## Selected text
■ ■ ■ ■ ■ ■ ■
This list may seem like a lot, but actually I don’t own that much makeup in permanent rotation.
TOC
Skip to your interest, my darling?
- Sunscreen
- Fixers (color correctors & concealers)
- Foundation
- Eyes
- Lips
At the end there’s a steps list for my 2 different face routines:
But first: Some things it’s important to know, so you understand whether these may be good products for you.
Skin Type & Water-Based vs Silicone
I have very dry skin. Also it’s hellishly sensitive. Thus I tend to prefer products with:
- little to no fragrance
- that are water-based
By sensitive, I mean: I will develop contact eczema or break out within 24 hours. My face becomes the death valley of itch at the mere mention of a retinol. So yeah, water-based products. Partly because these are easier to remove (foam cleansers ALSO kill my skin.)
But silicone products are more common, with more options and lovely blendable formulas (on me they slide all over). So whether I like it or not, I also use silicone products, and I will recommend them to others often, especially first timers.
FYI you shouldn’t combine water-based with silicone. The product you put on second will pill or turn patchy/flakey.
I don’t have oily or combination skin, so if you do, my favorite water-based products may not work for you. You might consider the silicone stuff instead. Thus, in every category, I make two recommendations: one water-based and one silicone.
- The highlight, eyes, and lips sections will have things anyone can love, regardless of skin type.
- At the end, I give 2 lists of completed vintage look recs: One water-based and one silicone-based.
As for color?
■ ■ ■ ■ ■ ■ ■
## Information shown
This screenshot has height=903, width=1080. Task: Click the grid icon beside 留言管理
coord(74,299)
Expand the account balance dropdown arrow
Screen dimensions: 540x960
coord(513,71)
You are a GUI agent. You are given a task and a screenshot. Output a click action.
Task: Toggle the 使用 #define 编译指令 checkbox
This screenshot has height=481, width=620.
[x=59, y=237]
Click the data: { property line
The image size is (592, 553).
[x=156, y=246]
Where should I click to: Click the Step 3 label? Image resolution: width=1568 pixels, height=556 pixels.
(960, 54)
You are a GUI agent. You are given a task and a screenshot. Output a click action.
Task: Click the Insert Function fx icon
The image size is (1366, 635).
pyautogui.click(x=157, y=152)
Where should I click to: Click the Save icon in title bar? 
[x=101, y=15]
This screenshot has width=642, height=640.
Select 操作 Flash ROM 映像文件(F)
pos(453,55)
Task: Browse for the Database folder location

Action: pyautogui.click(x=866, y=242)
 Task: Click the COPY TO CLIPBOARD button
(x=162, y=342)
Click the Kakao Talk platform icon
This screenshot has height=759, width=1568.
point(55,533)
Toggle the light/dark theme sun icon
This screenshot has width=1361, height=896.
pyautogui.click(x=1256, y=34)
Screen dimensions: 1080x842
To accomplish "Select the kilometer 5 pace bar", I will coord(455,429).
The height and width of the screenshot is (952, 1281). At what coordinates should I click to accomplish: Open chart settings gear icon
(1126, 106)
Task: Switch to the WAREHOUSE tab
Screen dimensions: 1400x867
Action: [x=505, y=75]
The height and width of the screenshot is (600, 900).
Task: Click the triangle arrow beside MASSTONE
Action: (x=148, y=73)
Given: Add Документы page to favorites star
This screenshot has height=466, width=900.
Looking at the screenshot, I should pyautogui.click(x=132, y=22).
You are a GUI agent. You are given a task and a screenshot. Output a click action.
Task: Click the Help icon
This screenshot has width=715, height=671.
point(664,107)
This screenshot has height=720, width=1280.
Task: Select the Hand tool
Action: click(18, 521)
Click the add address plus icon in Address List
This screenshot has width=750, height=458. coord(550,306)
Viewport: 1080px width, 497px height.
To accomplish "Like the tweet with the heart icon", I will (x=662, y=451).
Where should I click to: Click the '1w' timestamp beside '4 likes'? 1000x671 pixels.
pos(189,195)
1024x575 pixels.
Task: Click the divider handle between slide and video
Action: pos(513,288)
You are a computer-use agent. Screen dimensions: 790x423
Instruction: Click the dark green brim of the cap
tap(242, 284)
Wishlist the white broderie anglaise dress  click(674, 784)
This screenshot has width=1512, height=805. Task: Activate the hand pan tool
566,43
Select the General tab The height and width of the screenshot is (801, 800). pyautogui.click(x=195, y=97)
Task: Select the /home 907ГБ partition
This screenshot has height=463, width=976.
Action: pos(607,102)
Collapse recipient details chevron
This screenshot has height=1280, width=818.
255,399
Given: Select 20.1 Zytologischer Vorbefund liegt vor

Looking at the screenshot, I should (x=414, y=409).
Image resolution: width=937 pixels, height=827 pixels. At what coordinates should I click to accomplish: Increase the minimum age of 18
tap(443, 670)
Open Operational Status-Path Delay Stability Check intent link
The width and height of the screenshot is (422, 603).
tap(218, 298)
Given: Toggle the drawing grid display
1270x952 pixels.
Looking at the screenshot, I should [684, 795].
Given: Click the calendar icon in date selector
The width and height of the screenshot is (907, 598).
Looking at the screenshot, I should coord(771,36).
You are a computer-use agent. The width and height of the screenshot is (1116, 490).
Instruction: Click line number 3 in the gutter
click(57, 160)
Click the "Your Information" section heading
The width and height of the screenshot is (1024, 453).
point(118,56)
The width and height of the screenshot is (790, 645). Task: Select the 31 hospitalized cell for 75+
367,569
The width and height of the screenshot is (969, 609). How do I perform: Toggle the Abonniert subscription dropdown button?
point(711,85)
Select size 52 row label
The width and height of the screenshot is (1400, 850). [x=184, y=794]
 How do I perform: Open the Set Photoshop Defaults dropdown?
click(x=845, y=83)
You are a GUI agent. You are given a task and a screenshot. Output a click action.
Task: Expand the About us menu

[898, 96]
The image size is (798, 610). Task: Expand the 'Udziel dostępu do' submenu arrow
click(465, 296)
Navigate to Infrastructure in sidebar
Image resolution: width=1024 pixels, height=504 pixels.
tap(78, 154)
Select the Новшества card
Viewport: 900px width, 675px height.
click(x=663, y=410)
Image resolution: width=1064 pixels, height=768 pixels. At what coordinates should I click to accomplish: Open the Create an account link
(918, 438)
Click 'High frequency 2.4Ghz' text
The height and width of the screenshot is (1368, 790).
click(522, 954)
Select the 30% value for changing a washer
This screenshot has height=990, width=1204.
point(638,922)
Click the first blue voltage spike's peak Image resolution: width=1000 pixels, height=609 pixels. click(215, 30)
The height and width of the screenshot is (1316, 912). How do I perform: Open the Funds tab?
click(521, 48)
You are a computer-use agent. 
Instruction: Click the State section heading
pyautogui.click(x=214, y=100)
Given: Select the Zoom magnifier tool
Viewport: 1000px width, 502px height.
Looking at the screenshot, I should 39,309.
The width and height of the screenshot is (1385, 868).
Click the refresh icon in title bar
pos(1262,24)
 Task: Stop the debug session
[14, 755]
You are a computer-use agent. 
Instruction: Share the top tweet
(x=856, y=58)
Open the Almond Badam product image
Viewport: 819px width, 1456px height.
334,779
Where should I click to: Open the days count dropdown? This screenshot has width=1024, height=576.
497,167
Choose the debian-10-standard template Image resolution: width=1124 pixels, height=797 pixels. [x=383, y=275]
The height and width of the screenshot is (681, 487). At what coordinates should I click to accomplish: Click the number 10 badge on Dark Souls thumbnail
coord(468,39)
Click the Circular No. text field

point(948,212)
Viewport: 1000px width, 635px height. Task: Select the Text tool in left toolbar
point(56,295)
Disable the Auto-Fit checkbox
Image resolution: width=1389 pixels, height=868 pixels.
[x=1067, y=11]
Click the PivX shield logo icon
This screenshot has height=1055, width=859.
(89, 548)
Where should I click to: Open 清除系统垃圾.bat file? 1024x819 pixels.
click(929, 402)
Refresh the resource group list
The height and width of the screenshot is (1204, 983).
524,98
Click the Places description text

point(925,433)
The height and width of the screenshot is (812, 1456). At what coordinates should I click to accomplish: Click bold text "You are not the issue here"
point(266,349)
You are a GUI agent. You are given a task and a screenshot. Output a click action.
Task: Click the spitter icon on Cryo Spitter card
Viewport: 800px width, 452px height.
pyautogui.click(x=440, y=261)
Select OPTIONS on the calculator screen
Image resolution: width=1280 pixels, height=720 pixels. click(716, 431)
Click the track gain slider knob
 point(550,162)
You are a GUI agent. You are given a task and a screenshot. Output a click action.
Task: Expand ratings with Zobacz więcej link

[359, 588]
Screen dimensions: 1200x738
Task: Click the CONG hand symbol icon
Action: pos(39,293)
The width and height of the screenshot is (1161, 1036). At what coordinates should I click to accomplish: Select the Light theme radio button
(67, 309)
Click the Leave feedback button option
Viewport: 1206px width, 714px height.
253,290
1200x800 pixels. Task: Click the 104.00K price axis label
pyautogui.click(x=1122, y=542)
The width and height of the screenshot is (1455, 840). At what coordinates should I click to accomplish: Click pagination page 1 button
■ ■ ■ ■ ■ ■ ■
## Required tasks
A: Please pull out each line of the records that contains the word "number".
B: Carry on the makeup text from its last sentence.
The makeup text and the records come from unrelated sources.

## Answers provided
A:
Instruction: Click line number 3 in the gutter
The height and width of the screenshot is (681, 487). At what coordinates should I click to accomplish: Click the number 10 badge on Dark Souls thumbnail

B:
In shade, my skin is a true neutral (leaning neither warm/yellow nor cool/pink). And I tend to be the lightest tone offered by most companies. That’s my Scandinavian roots for ya.
Skin Prep
Because of the aforementioned dry skin and a strict evening skin care and moisturizing ritual I don’t wash my face in the mornings. I want to encourage my skin to absorb every bit of the moisturizer from the night before. I don’t break out from this life choice.
If my skin is very dry or I took a morning shower, I use aloe gel as a moisturizer/makeup prep Unless my skin is crazy dry in which case it’s Laneige Skin Milk. It absorbs quickly and smooths out any roughness. I can use it on my whole face, neck, and chest. Yes, including lips and sensitive eye area. I love it. I use it all over my body after showering and before moisturizer, too. I decant into a small bottle for travel.
Just let it dry completely before applying anything else.
Sunscreen
Unless I know for absolute certain I will be inside all day, I use sunscreen as my main primer. So any makeup applied on top must be compatible with the base formula of that sunscreen.
Everything hinges on finding a sunscreen I tolerate (if not like) and will actually wear.
- My favorite sunscreen is Korean brand Isntree. This is a chemical sunscreen that does everything I want in life. It goes on great, absorbs fast, and becomes a decent primer. For me, that means it dries to a skin-like feel (not oily or slick and none of this glow or dewy nonsense). Its rating overseas is SPF 50+. It’s not exactly cheap but it took me 3 months of testing to find it so, I’m loyal now.
- For my body, on the go and for reapplication (lives it in my purse or car), I use Supergoop! Glow Stick. I’m not the raving fan many are of this brand (I’ll glow on my own, thank you very much) but this stick is easy, convenient, effective, and one always knows exactly how much is left. It’s solid state, so packable. It’s expensive but lasts a long time. It does make my eyes sting like crazy, so never on my face.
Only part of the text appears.